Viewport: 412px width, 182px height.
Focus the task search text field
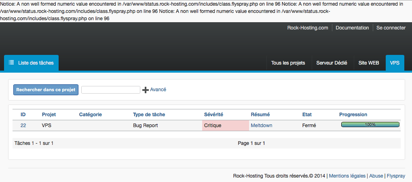click(110, 90)
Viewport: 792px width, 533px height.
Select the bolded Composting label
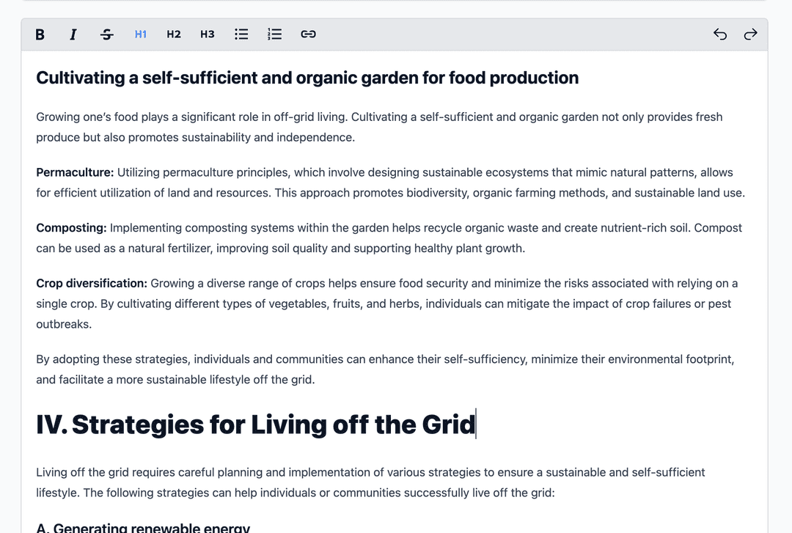[70, 227]
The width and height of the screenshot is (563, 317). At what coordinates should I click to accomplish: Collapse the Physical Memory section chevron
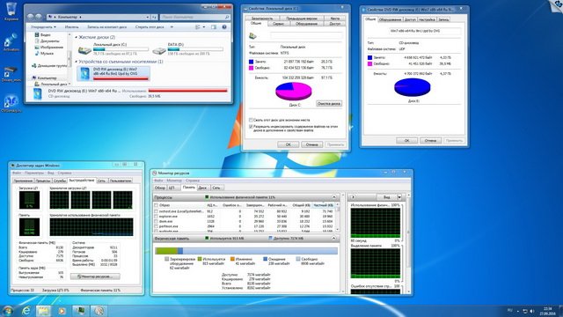click(334, 239)

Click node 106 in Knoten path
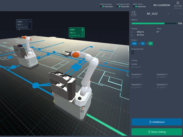(x=134, y=43)
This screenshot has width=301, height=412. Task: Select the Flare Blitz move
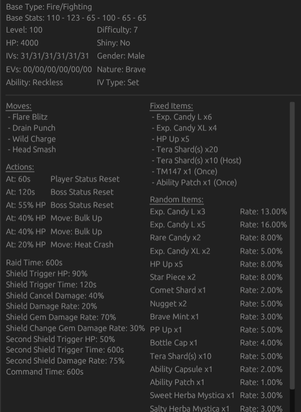(30, 117)
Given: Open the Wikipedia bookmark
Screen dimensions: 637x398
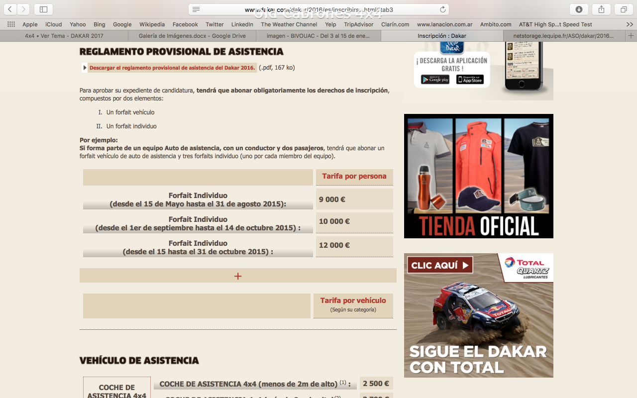Looking at the screenshot, I should 152,24.
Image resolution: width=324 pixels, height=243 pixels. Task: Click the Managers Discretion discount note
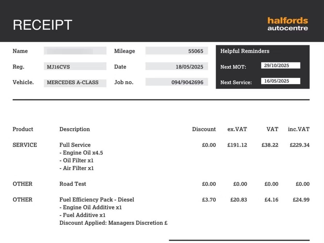[113, 223]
++++++++++++++++++++
*WHAT NEEDS TO BE DONE*. Could you state the number of lines above in which the word "Viewport" appears? Give that number by itself.

*WRITTEN ANSWER*. 2